▶ Work instructions
Report each line from the records where the string "computer" turns up.
Start of Input for this task
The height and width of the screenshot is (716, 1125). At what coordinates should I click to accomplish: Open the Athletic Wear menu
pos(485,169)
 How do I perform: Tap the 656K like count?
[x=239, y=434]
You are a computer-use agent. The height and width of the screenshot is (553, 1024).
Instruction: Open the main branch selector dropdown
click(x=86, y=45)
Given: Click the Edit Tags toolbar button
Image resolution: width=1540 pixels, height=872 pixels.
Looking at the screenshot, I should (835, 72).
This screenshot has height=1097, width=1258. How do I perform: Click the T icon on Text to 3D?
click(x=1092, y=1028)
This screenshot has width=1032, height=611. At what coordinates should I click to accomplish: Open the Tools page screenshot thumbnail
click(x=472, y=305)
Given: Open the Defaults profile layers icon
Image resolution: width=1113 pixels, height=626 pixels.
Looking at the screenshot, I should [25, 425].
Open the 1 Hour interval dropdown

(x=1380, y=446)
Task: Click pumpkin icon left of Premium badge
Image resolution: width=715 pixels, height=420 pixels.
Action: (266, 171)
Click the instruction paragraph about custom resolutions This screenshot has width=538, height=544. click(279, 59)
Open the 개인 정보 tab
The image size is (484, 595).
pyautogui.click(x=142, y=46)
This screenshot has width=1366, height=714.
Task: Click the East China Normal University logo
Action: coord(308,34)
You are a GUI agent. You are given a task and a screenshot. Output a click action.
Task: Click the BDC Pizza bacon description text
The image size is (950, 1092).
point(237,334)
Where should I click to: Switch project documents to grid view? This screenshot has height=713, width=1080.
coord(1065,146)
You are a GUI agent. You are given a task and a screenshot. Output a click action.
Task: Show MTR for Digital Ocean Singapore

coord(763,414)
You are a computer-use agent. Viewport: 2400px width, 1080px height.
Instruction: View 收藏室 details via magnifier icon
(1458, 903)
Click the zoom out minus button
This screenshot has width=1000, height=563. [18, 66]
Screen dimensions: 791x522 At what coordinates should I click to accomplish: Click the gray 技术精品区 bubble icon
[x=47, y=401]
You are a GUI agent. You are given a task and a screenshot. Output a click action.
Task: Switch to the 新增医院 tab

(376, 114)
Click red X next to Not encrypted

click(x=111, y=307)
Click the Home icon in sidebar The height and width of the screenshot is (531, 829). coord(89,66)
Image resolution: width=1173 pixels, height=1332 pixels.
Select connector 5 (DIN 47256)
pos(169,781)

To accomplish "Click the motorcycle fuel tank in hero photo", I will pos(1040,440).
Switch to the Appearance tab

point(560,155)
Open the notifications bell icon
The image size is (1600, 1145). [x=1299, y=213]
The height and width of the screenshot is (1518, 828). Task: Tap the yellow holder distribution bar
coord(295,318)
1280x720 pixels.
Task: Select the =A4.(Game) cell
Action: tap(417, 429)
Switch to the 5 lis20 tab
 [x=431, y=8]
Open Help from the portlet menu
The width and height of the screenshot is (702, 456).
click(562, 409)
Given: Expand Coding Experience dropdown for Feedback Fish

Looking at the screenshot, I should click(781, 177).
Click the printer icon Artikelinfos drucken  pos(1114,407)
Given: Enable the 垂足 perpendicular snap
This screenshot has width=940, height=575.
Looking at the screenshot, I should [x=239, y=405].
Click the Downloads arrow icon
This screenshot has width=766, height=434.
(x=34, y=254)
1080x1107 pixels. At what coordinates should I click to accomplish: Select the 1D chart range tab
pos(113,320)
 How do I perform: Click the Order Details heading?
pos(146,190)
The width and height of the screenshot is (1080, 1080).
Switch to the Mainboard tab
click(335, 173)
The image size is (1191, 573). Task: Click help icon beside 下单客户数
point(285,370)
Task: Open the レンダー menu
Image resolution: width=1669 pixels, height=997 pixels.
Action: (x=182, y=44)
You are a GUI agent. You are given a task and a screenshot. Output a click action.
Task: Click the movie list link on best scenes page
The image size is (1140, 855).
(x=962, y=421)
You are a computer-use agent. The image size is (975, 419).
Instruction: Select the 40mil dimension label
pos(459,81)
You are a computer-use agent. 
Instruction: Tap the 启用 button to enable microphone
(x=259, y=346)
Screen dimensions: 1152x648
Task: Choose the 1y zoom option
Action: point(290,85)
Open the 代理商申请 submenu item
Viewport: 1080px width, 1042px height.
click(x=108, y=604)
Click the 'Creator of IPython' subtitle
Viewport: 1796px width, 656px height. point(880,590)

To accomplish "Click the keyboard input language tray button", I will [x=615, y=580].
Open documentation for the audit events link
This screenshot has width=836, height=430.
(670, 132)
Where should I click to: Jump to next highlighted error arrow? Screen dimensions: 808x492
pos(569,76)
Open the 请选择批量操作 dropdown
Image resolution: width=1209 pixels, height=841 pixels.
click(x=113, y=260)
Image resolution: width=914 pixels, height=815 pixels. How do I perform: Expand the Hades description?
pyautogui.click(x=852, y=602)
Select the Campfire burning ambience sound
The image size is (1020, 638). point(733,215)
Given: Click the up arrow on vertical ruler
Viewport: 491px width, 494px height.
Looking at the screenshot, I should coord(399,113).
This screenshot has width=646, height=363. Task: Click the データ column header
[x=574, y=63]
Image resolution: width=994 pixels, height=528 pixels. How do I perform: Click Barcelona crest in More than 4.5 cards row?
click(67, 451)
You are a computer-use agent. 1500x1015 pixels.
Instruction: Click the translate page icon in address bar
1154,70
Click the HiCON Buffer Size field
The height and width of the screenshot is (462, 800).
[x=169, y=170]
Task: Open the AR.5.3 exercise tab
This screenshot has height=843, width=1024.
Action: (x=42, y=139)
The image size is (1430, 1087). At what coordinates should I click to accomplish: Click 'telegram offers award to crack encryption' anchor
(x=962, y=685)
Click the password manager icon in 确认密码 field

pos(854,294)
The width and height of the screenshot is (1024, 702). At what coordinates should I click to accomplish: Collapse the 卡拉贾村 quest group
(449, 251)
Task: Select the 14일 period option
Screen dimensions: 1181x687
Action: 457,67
End of Input for this task
▶ Solved problem
You are a computer-use agent. The height and width of the screenshot is (553, 1024).
You are a computer-use agent. Viewport: 2400px width, 1080px height.
You are a computer-use agent. The image size is (975, 419).
You are a computer-use agent. 
You are a computer-use agent. 1500x1015 pixels.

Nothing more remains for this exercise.